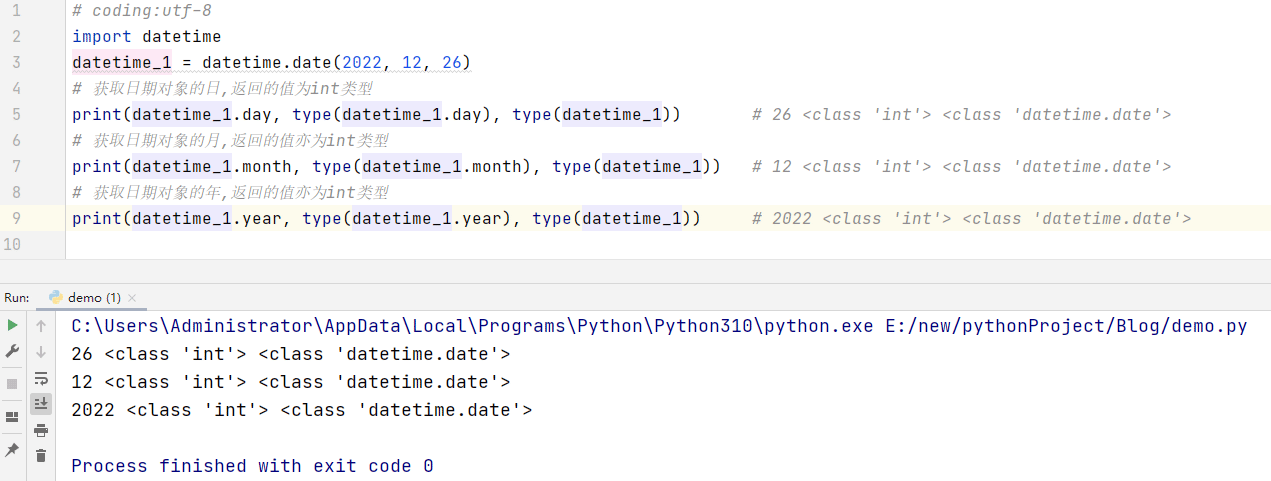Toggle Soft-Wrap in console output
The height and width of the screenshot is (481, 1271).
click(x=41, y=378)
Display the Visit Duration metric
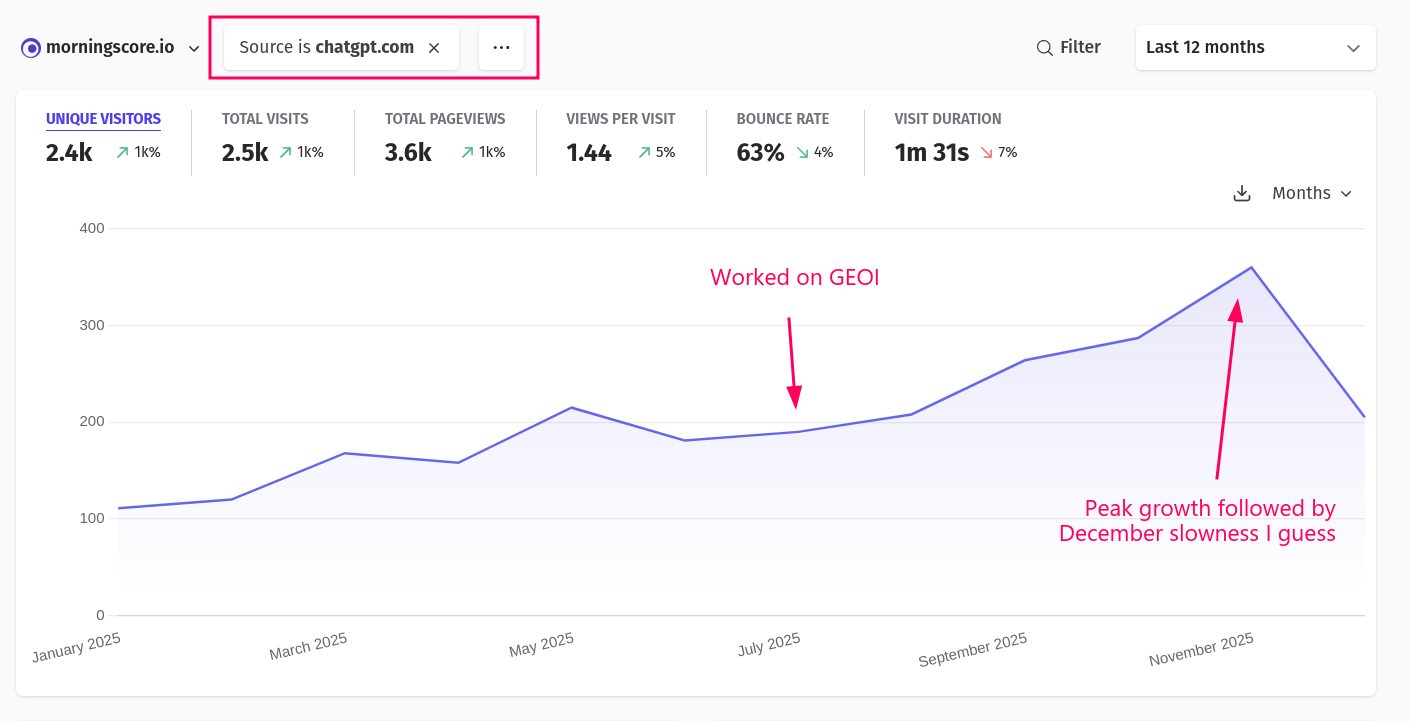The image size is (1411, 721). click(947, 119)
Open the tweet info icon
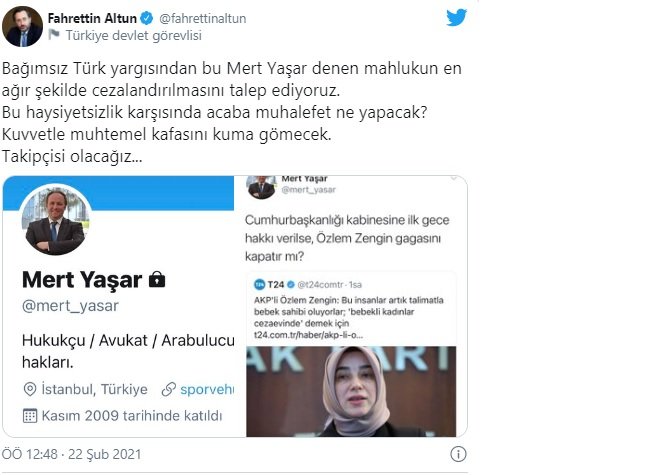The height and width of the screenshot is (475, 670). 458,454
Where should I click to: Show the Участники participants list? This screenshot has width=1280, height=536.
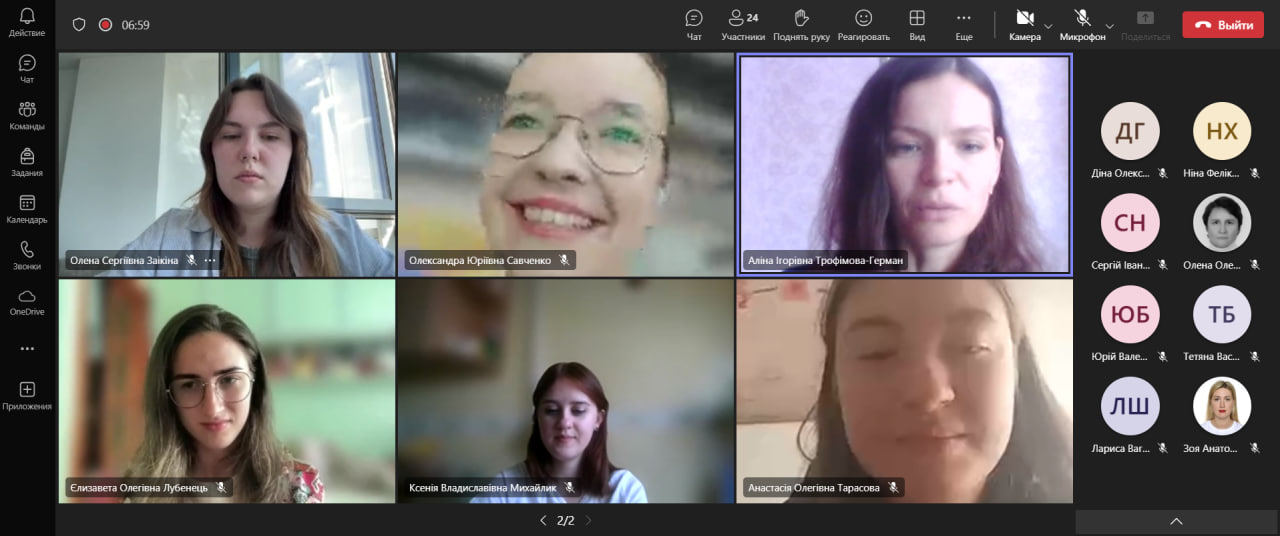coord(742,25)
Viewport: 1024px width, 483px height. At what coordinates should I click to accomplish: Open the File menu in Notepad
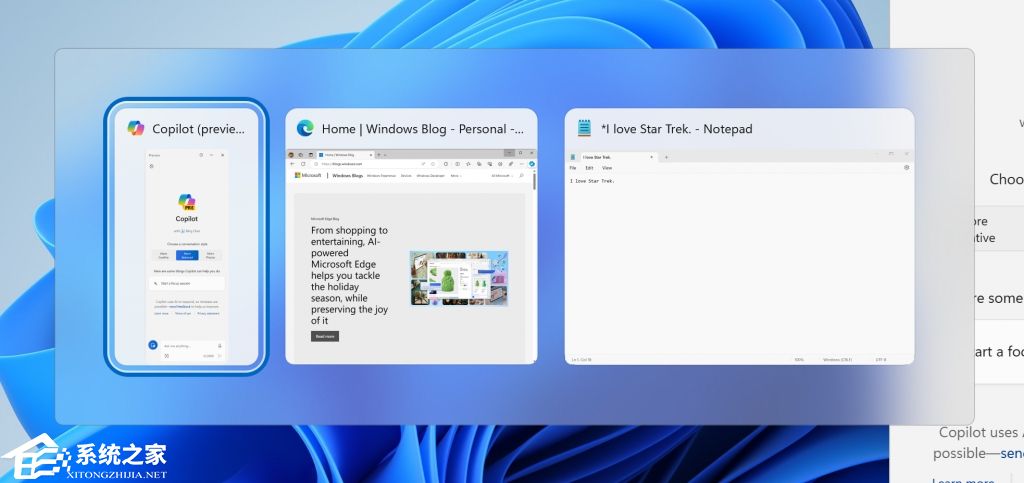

========================================================================

--- TASK PROMPT ---
Leave out every picture, and repeat word for word only the lines from the one holding "Display the Visit Duration metric" through the end of the entries above, both ends included.

--- EXPECTED ANSWER ---
Display the Visit Duration metric
The image size is (1411, 721). click(947, 119)
Open the tweet info icon
The height and width of the screenshot is (475, 670). 458,454
Where should I click to: Show the Участники participants list? This screenshot has width=1280, height=536.
coord(742,25)
Viewport: 1024px width, 483px height. At what coordinates should I click to accomplish: Open the File menu in Notepad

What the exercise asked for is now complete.